Section 19(6) enlists the factors to be considered by CCI while determining ‘relevant geographic market’:
- Regulatory trade barriers;
- Local specification requirements;
- National procedure policies;
- Adequate distribution facilities;
- Transport costs;
- Consumer preferences;
- Need for secure or regular supplies
Section 19(7) of the Act enlists the factors to be considered by the CCI while determining ‘relevant product market’:
- Physical characteristics or end-use of goods;
- Price of goods or services;
- Consumer preferences;
- Exclusion of in-house production;
- Existence of specialized producers;
- Classification of industrial products;
When does an enterprise engage in an abusive conduct or abuse its dominant position?
An undertaking in a dominant position is entitled also to pursue its own interests. However, such an undertaking engages in abusive conduct when it makes use of the opportunities arising out of its dominant position in such a way as to reap trading benefits which it would not have reaped if there had been normal and sufficiently effective competition. For the purposes of this section, the conduct of a party would be tested on the basis of the end effect i.e. whether access to a market has been denied not. In other words, the same conduct by different parties may attract provisions of Section 4(2)(c) of the Act depending on whether the conduct of the parties results into denial of market access in any manner. As per Section 4(2)(c) of the Act, there shall be an abuse of dominant position if any enterprise indulges in a practice resulting in denial of market access in any manner.

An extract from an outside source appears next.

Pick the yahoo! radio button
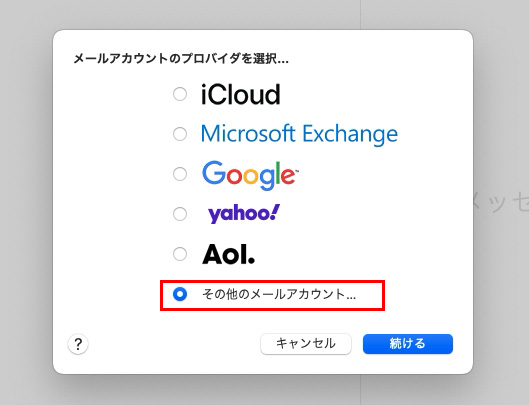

In the case of Jupiter Gaming Solutions case, the CCI while determining alleged abuse of dominance by Government of Goa stated that dominance per se is not bad, but its abuse is bad in Competition Law in India. CCI further opined that abuse is said to occur when an enterprise uses its dominant position in the relevant market in an exclusionary or /and an exploitative manner. In the case the Government’s tender bid of lottery contained certain conditions which apparently restricted the size of bidders such as, minimum gross turnover of the participating entity, participating entity should have experience of at least three years. The CCI held that the Government of Goa by imposing such conditions abused its dominant position denial/restriction of market access to the other parties in the relevant market.